I particularly enjoy the young tawny calves.
A mother licks her calf. 
This is just a part of the herd that spread out over quite a distance. 

An older calf.
Kind of an ugly looking teenager.
The bison in Badlands National Park number between 300 and 500 (the only estimate I was able to find on-line). They are located along the Sage Creek Rim Road, a dirt road that covers the northern rim of the park. We found the bison we saw toward the latter part of the road, where the Badlands petered out and were replaced by hills and grasslands. The biggest herd we saw was about 30 individuals just a few hundred yards from the western entrance to the park. Before that we saw isolated individuals, the greatest number right in the Sage Creek Campground, where we saw about seven bison in the campground or right next to it. The most fun animal was a single bull that we encountered just off the road. Several times he started and ran and we were amazed at how quickly he moved and how his muscles rippled as he did so. It was an amazing example of power and quickness. 
This solitary bull was the first bison we encountered on the Sage Creek Rim Road. I got out of the vehicle to photograph him and he bolted and ran. I was stunned by how quick he was and how powerfully he ran. His muscles just rippled. I gained a greater appreciation for how dangerous the bison can be if they decide to turn on a human. They are so quick that you would stand no chance in trying to run away.
This same solitary bull shows battle scarred  horns.
Most of the bison we saw in the Badlands were solitary or in very small groups of two or three. 
The very deep grass obscured much of them. 

This big boy was one of two bulls walking through the Sage Creek Campground where small tents were still pitched with people milling about them. I would not want to be in a tent with one of these nearby. Once I was in a bivvy bag with a black bear nearby in the Sierras and I worried it might step on me. One of these would really cause some worry.
This herd was near the west entrance above Scenic, SD. 

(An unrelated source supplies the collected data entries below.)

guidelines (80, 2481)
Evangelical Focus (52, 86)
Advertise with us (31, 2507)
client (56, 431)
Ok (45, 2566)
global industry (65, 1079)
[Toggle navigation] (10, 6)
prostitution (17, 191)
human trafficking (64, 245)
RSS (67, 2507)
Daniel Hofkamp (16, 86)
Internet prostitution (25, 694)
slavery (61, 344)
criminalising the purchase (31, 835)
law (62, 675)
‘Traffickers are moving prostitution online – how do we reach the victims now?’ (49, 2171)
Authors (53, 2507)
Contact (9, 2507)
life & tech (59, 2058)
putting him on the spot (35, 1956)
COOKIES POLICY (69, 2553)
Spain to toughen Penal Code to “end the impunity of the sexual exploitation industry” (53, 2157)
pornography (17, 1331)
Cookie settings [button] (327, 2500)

Having recently viewed cape buffalo in Africa and these plains bison in South Dakota, I give my nod to the bison for viewing pleasure. They tend to grunt somewhat like the wildebeest and the power exhibited in some of the large bulls was awe inspiring. I suspect that in a head to head match with a cape buffalo a bison would lose - I don't think they are as nasty tempered as the cape buffalo, they don't have as dangerous a head covering and I don't think they share the same protective group mentality. But they are very fun to watch, particularly when they are on the move as I saw them early the one morning.